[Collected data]
● ● ● ●
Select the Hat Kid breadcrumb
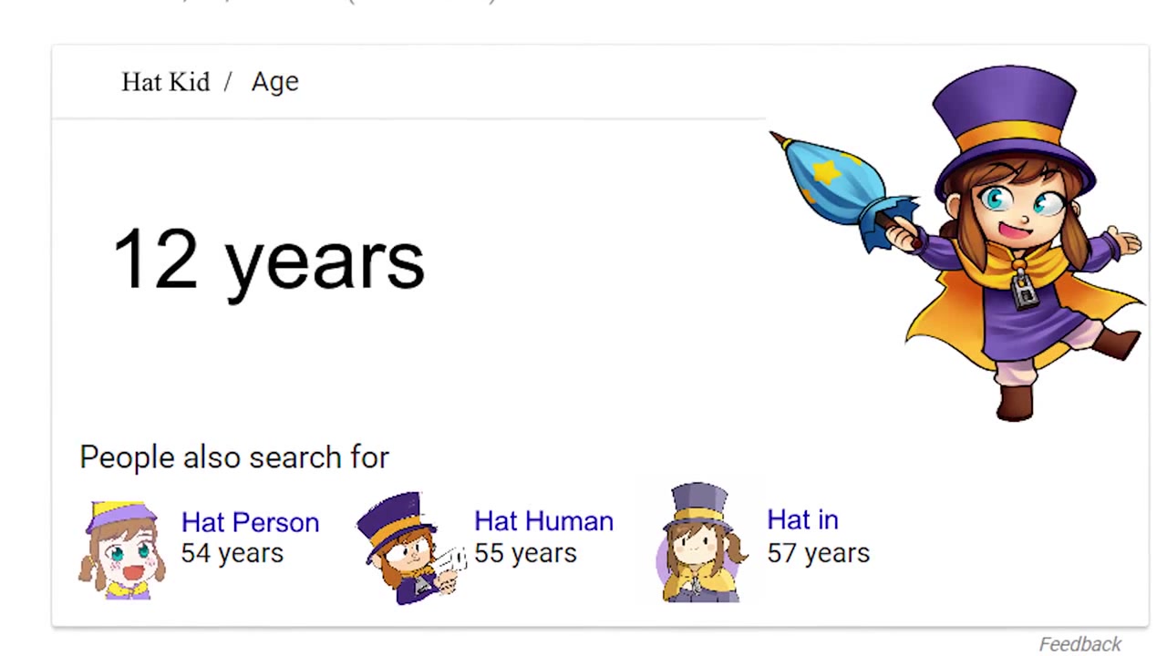This screenshot has height=656, width=1167. (x=165, y=82)
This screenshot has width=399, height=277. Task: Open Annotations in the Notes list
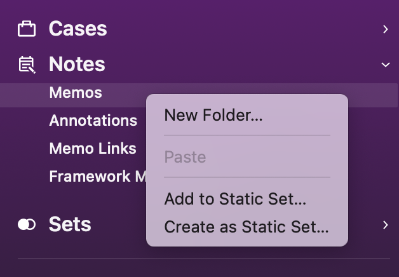tap(93, 121)
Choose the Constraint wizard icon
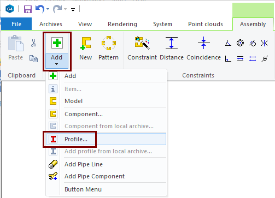 [x=142, y=43]
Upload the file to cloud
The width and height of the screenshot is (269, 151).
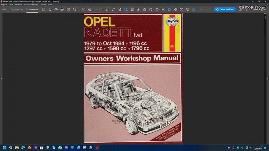point(56,9)
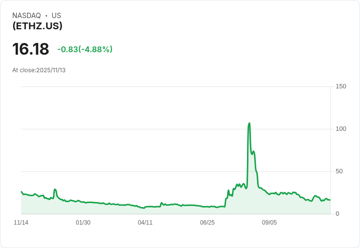Image resolution: width=360 pixels, height=248 pixels.
Task: Click the 06/25 date axis label
Action: point(207,223)

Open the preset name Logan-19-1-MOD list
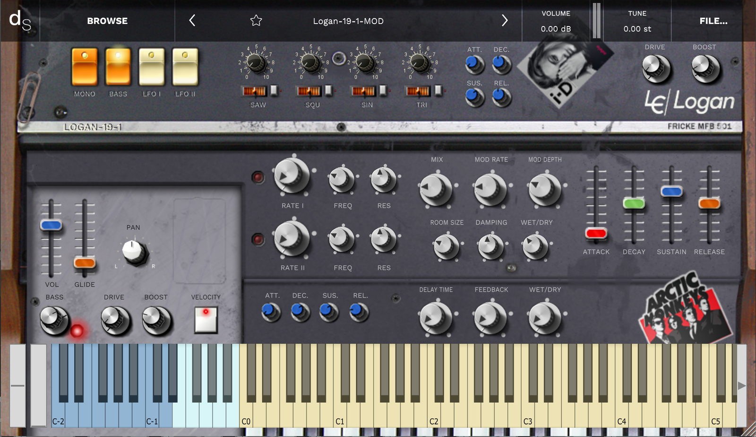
● ● ● ●
Output each line above exactly. Skip the images.

== Response ==
Select the Hat Kid breadcrumb
This screenshot has height=656, width=1167. (x=165, y=82)
This screenshot has width=399, height=277. Task: Open Annotations in the Notes list
tap(93, 121)
Choose the Constraint wizard icon
 [x=142, y=43]
Upload the file to cloud
The width and height of the screenshot is (269, 151).
point(56,9)
Image resolution: width=360 pixels, height=248 pixels.
Task: Click the 06/25 date axis label
Action: point(207,223)

Open the preset name Logan-19-1-MOD list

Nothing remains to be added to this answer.